While Panasonic hasn't done anything radical such as increasing the pixel count of the sensor, the Panasonic G6 has some good enhancements over the G5. The touchscreen, for example, is much more sensitive, which makes it faster and more inviting to use.
It seems strange that Panasonic has stepped back with the G6's Quick Menu, which unlike the G5's is not customisable.
Being able to compose images in either the viewfinder or on the LCD screen is something of a luxury with a compact system camera, and one that we really appreciate. The Panasonic G6's screen provides a nice clear view in all but the brightest light, but there are times when it just seems more natural to shoot with the camera held to your eye. It's also a more stable way of holding the camera, so the risk of camera shake is reduced.
Having a fully articulating screen is also a huge bonus, because it encourages you to shoot from more interesting angles. In these situations it's particularly helpful that the camera can be controlled via the touchscreen, even to the extent that the lens can be focused and the shutter fired with a touch of a finger on the screen.

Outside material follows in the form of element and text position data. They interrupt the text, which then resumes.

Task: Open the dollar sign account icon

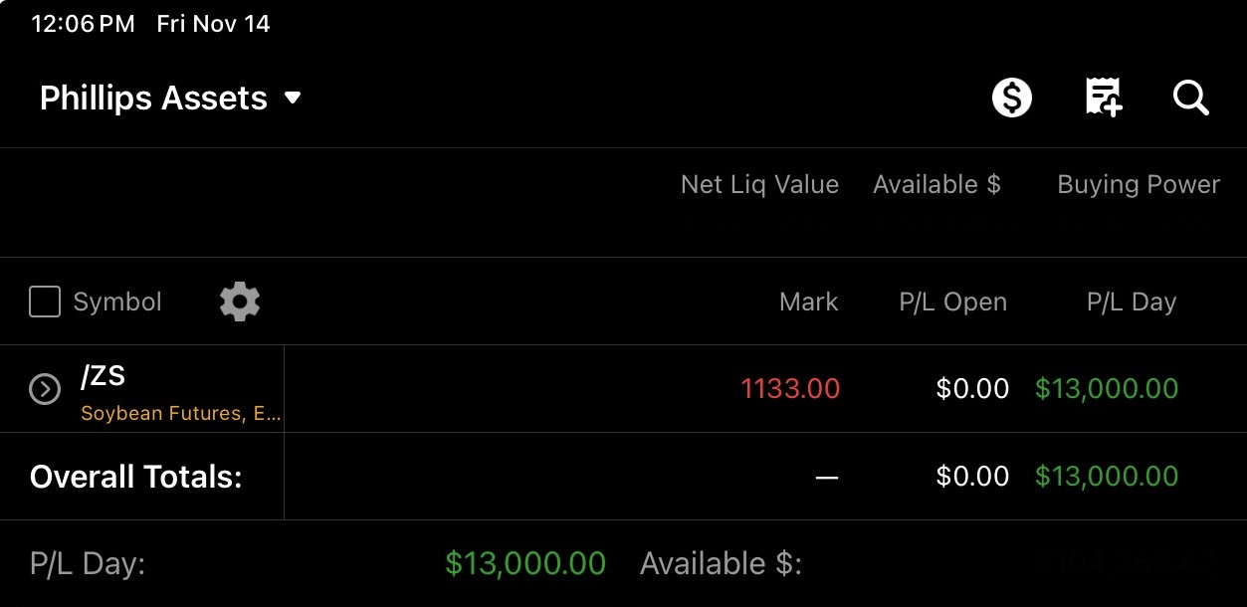Action: coord(1012,99)
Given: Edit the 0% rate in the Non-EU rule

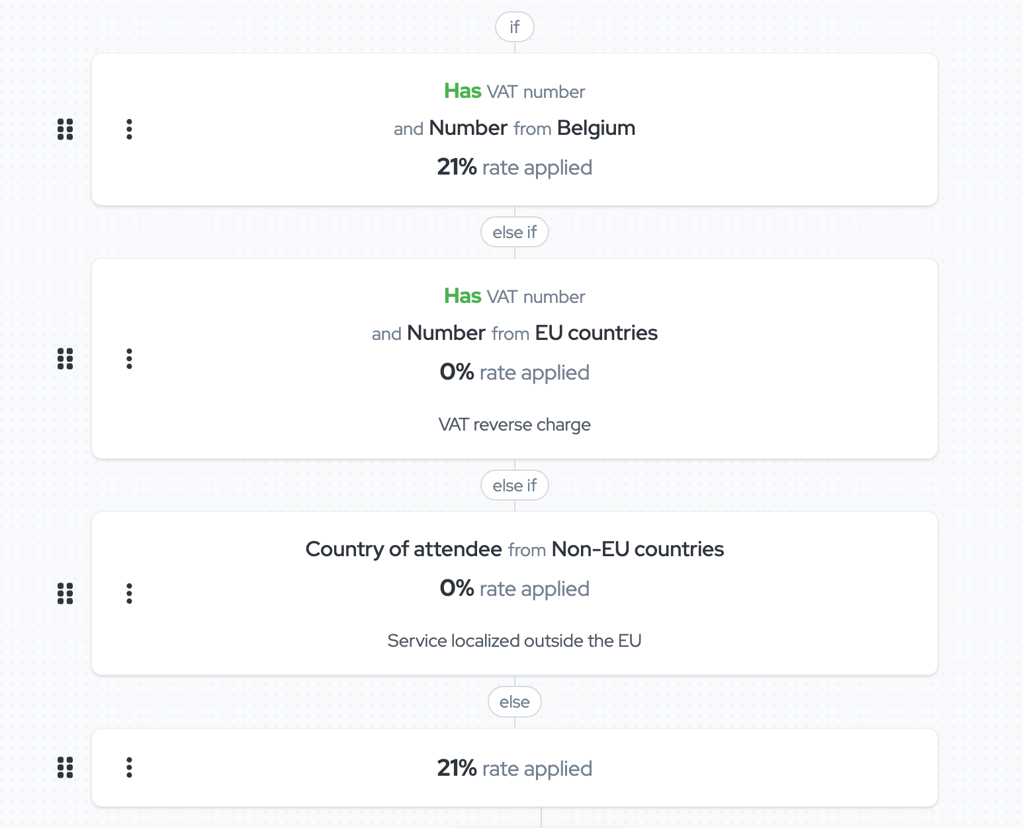Looking at the screenshot, I should click(x=457, y=588).
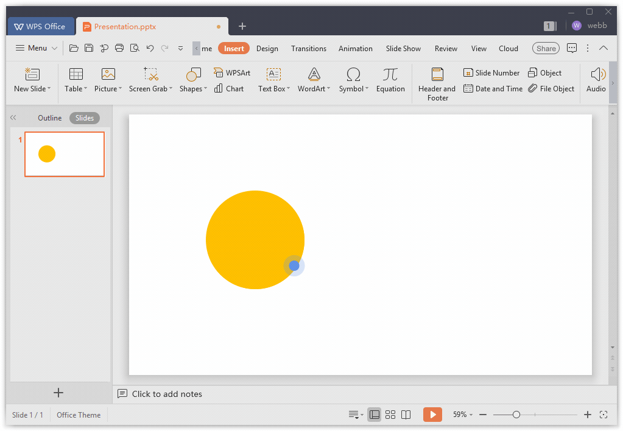The width and height of the screenshot is (623, 431).
Task: Click the Share button
Action: [546, 49]
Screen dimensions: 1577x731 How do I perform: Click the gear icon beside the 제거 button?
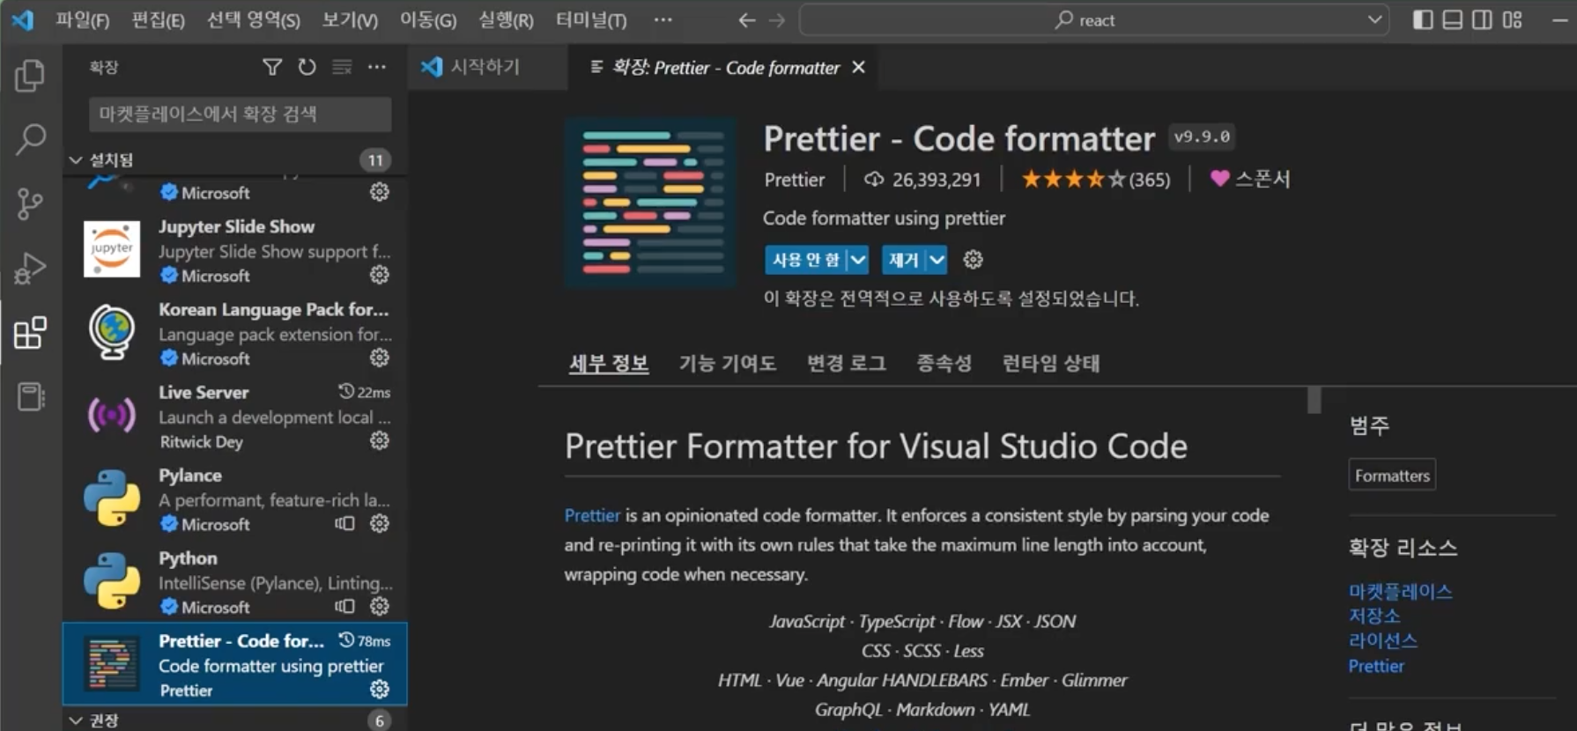pyautogui.click(x=973, y=260)
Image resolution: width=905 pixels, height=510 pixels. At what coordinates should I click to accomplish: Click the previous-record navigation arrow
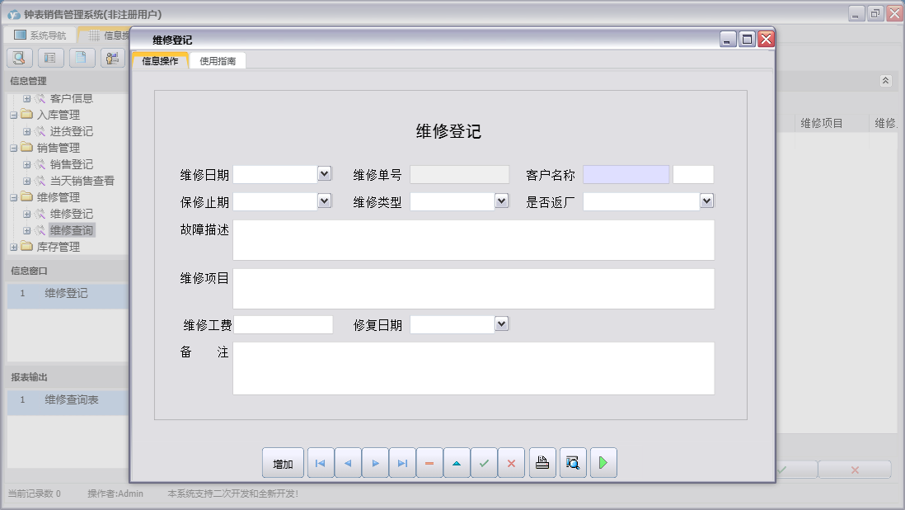347,463
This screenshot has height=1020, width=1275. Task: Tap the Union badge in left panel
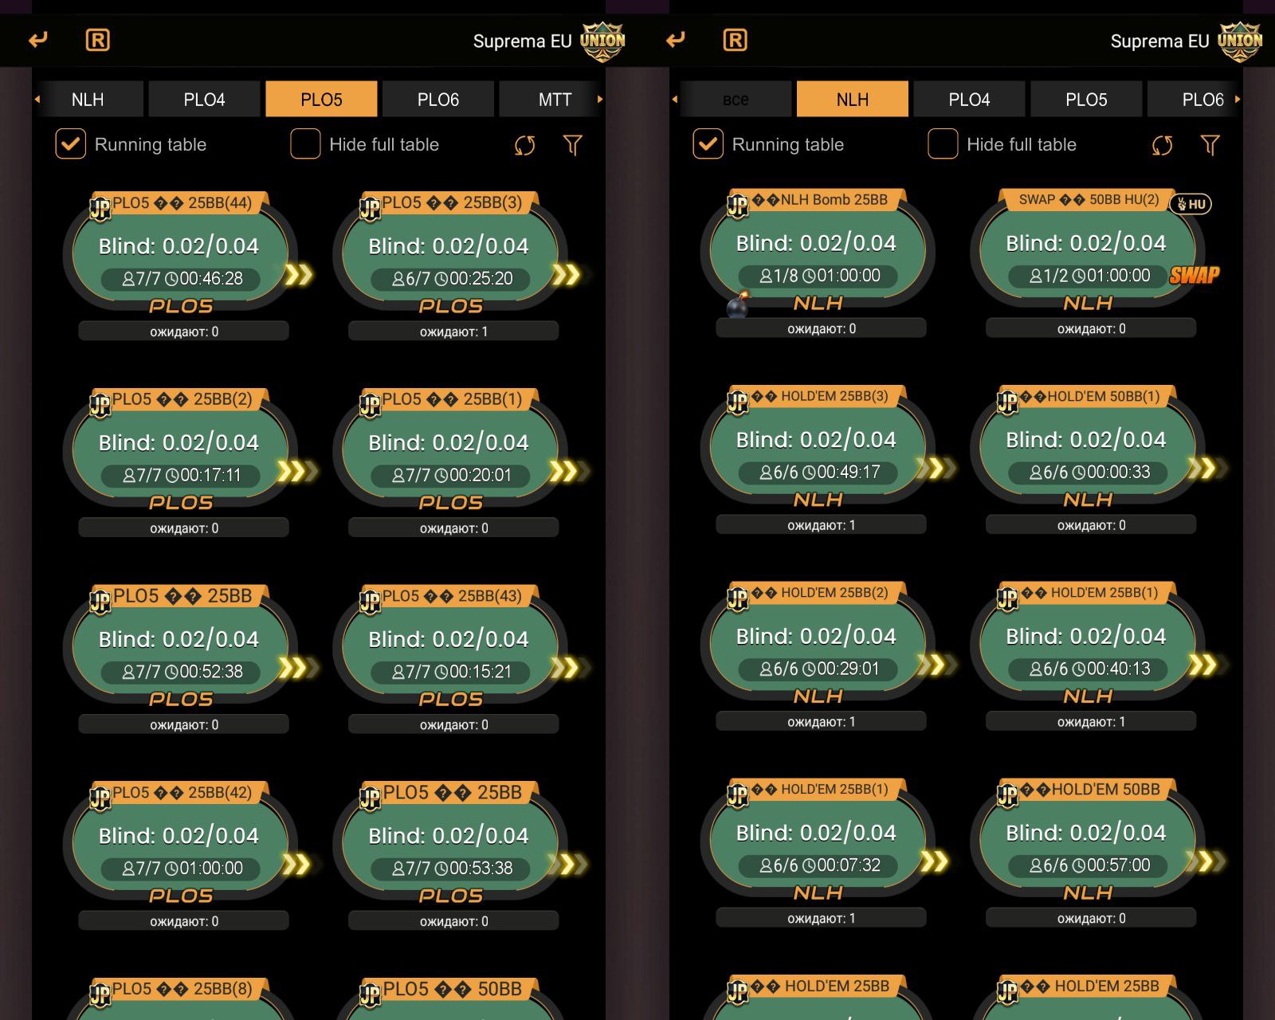[602, 41]
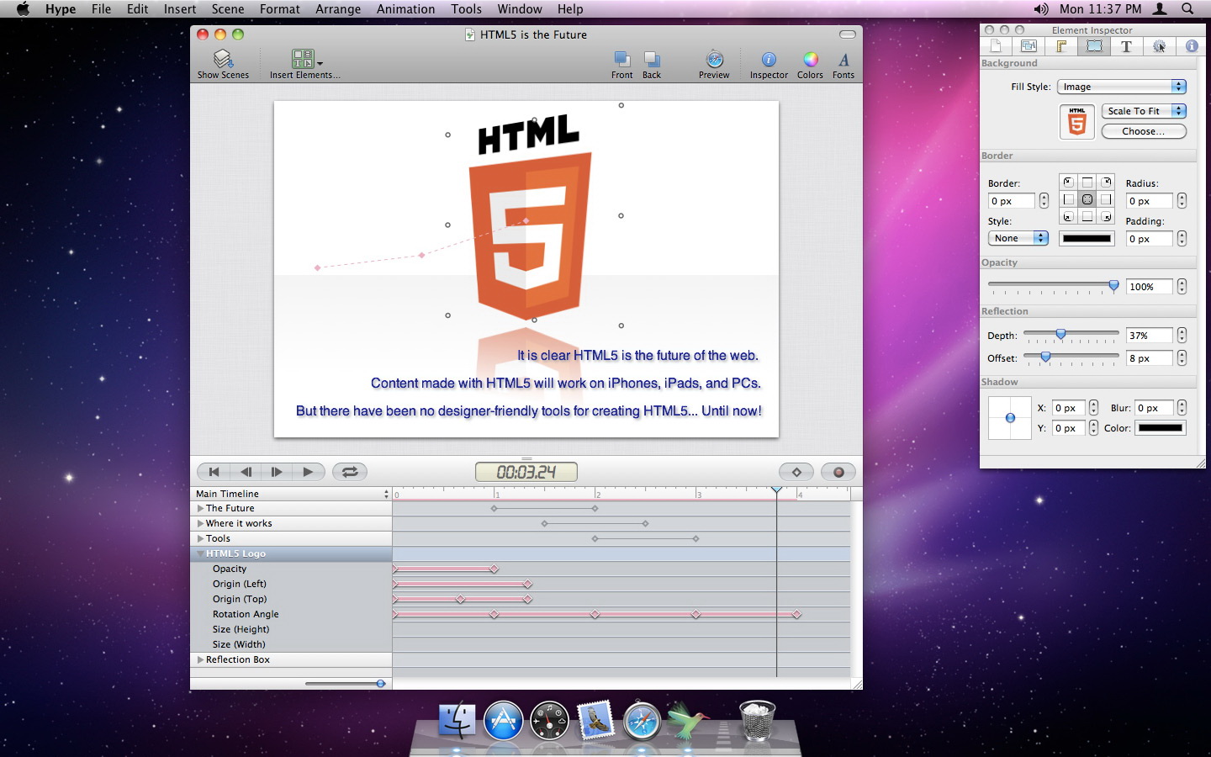The width and height of the screenshot is (1211, 757).
Task: Click the Reflection Depth percentage field
Action: tap(1149, 336)
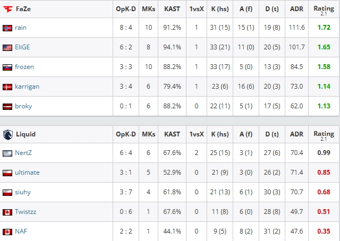Click the Liquid team logo icon

click(8, 135)
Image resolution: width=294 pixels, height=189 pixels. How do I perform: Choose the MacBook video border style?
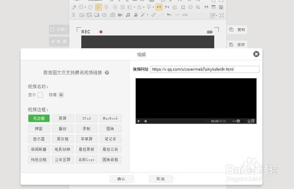click(x=110, y=118)
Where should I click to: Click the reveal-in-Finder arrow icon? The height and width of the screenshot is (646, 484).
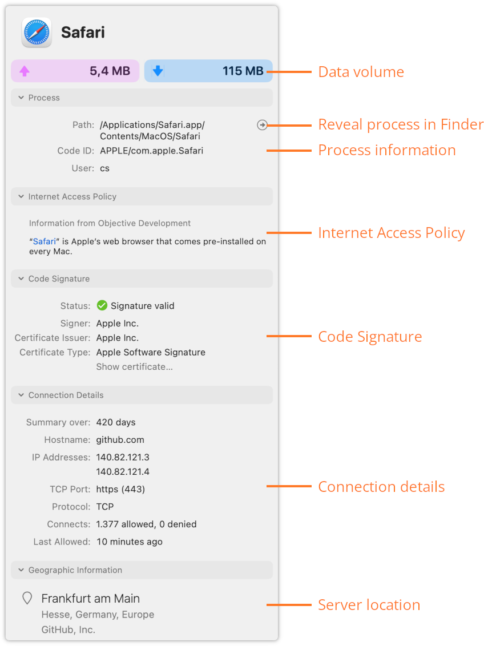(x=262, y=125)
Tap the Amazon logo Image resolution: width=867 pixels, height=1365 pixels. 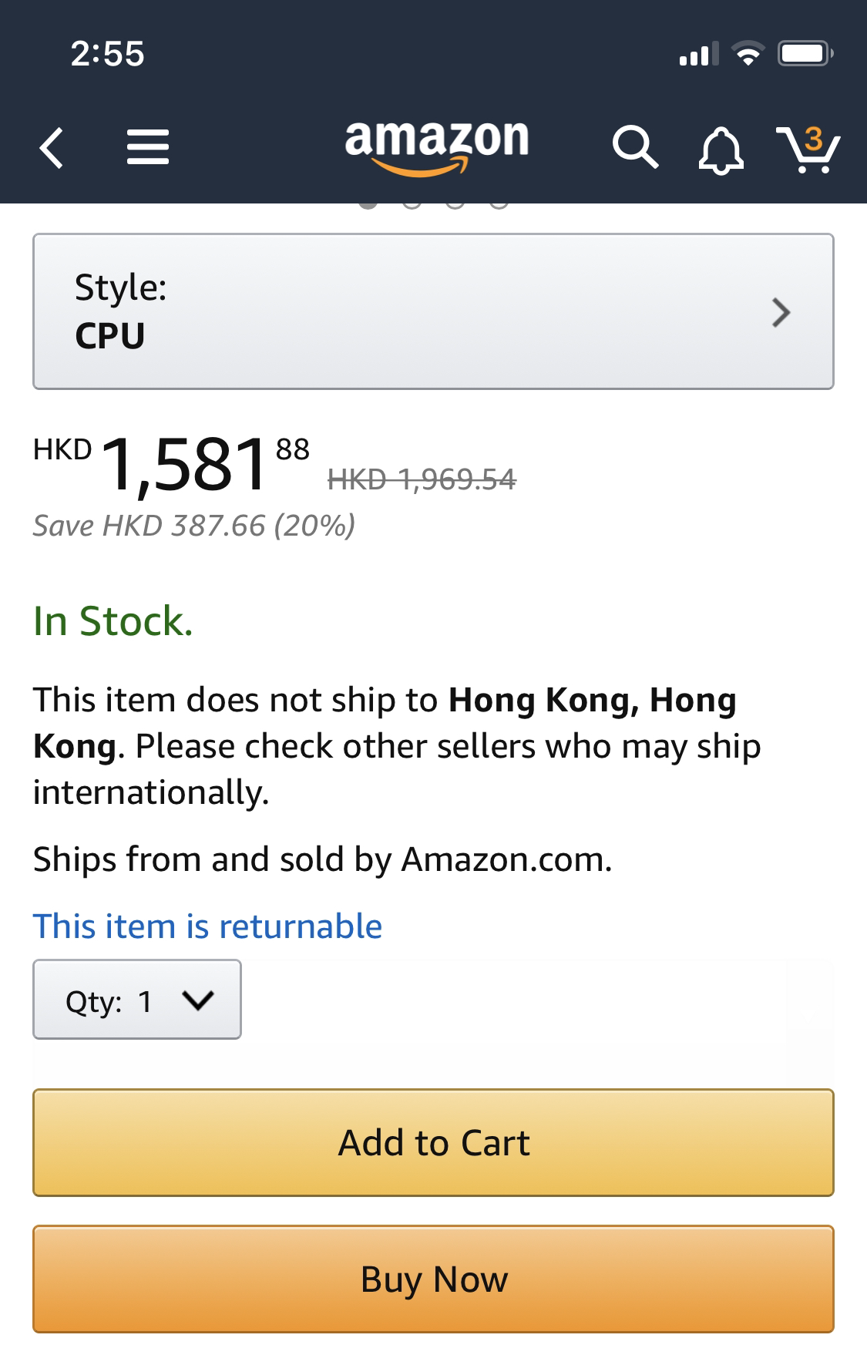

We often complain about cameras only enabling us to shoot JPEG files when we want to use filter effects. Thankfully Panasonic enables raw files to be recorded at the same time when the Creative Control options are used. This means you can have a JPEG image with the effect applied and a clean raw file for normal processing.
The 16 million pixel sensor in the Panasonic G6 has been around for a while now, and while we know that Panasonic likes to get value for money from its sensors, it would've been nice to have seen the pixel count rise to challenge the 24.3 million pixel offering of the Sony NEX-7.
It would also be nice if the Creative Control options could be used in the advanced exposure modes (aperture priority, shutter priority and manual) so there is control over the exposure.
The Panasonic G6 feels like the most complete and well-rounded enthusiast-level Panasonic compact system camera to date. It may lack a few of the features and the rugged build of the Panasonic GH3, but it's also significantly smaller, making it a more attractive option to carry around with you.
It's also very capable, capturing high-quality images with plenty of sharp detail at the lower sensitivity settings. Image colour and exposure is also generally excellent.
Using the Wi-Fi connectivity isn't quite as slick an experience as we'd like, but the additional functionality is useful - and fun.
It is clear that the compact system camera is now stepping beyond the confines to which it has traditionally been assigned. The Panasonic G6's focusing system is fast and accurate in a range of conditions, and it is possible to shoot sport and action as well as take travel and landscape images.